Introduction
---------------------------------------

The scripts provided here will allow you to perform differential expression 
analysis comparing two groups of samples (referred to later as group A and 
group B).

You must manually pre-process the Report/GeneCount.csv data into an edgeR 
compatible format and arrange the columns into groups prior to execution.

Not all of the software required to execute this analysis is included in the
MAP-RSeq package. Please carefully review the documentation below to insure a
successful execution.


Pre-Requisites
---------------------------------------

You must have the following installed prior to running this analysis:

1) Perl, available packaged with your Linux distribution or available at 

	http://www.perl.org

2) The R Statistical Computing Package, also commonly available in many 
   Linux distributions.  A standalone version can be downloaded at:

	http://cran.us.r-project.org/

3) The Bioconductor edgeR package, available at:

	http://www.bioconductor.org/packages/release/bioc/html/edgeR.html

	You can install it manually with the following commands:


	Start an interative R session with:
	   R

	Install the base BioConductor package with:
	   source("http://bioconductor.org/biocLite.R")
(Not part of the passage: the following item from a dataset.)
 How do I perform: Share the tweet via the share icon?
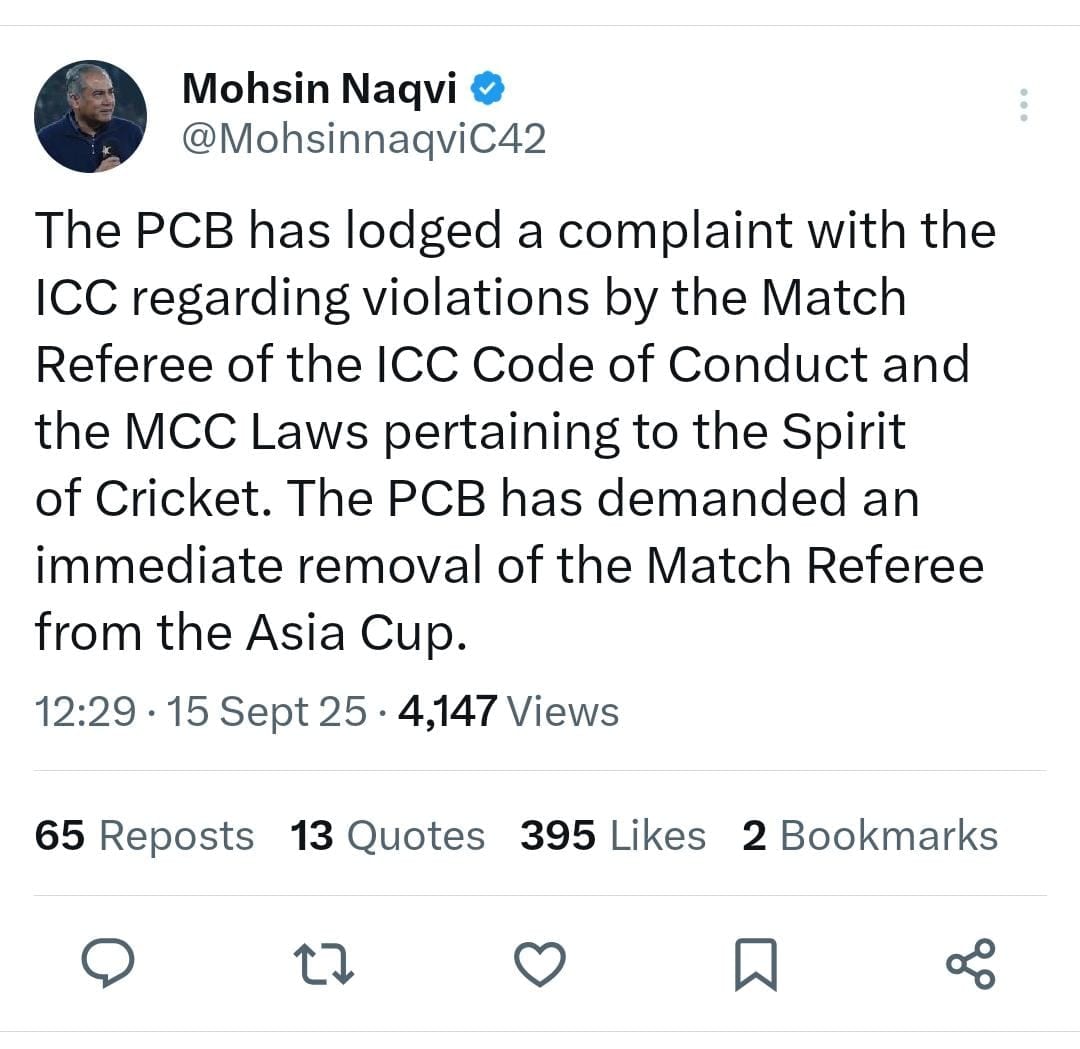[968, 963]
	Install the edgeR module with:
	   biocLite("edgeR")

	PLEASE NOTE:

	   If you have installed edgeR to a non-default location you
	   may need to customize the edgeR_pipe.R script.  Please see
	   the instructions below.



Customizing the Code
---------------------------------------

The edgeR_pipe.R script may need to be updated to point at your edgeR
software install. This can vary depending on how you added it to 
your system. 

When installing as a non-root user, edgeR will often be installed to a
home directory path like: 

   ~/R/x86_64-pc-linux-gnu-library/3.0/edgeR/

This path will vary depending on the versions of Linux and R you're using.

It is also possible to install edgeR elsewhere on your system. If you do, 
it may be necessary to modify the edgeR_pipe.R code to point at that path.

Line 20 of the script currently reads:

   library(edgeR)

if your edgeR package is installed elsewhere, you may point to it by
changing the code to:

   library(edgeR,lib.loc="/path/to/your/R/lib")




MAP-RSeq data preparation
---------------------------------------

The GeneCount.csv file produced by MAP-RSeq can be found in the "Report/" 
output sub-directory. It contains a list of gene names, their chromosome, 
start and stop positions, length, gene counts, and RPKM values.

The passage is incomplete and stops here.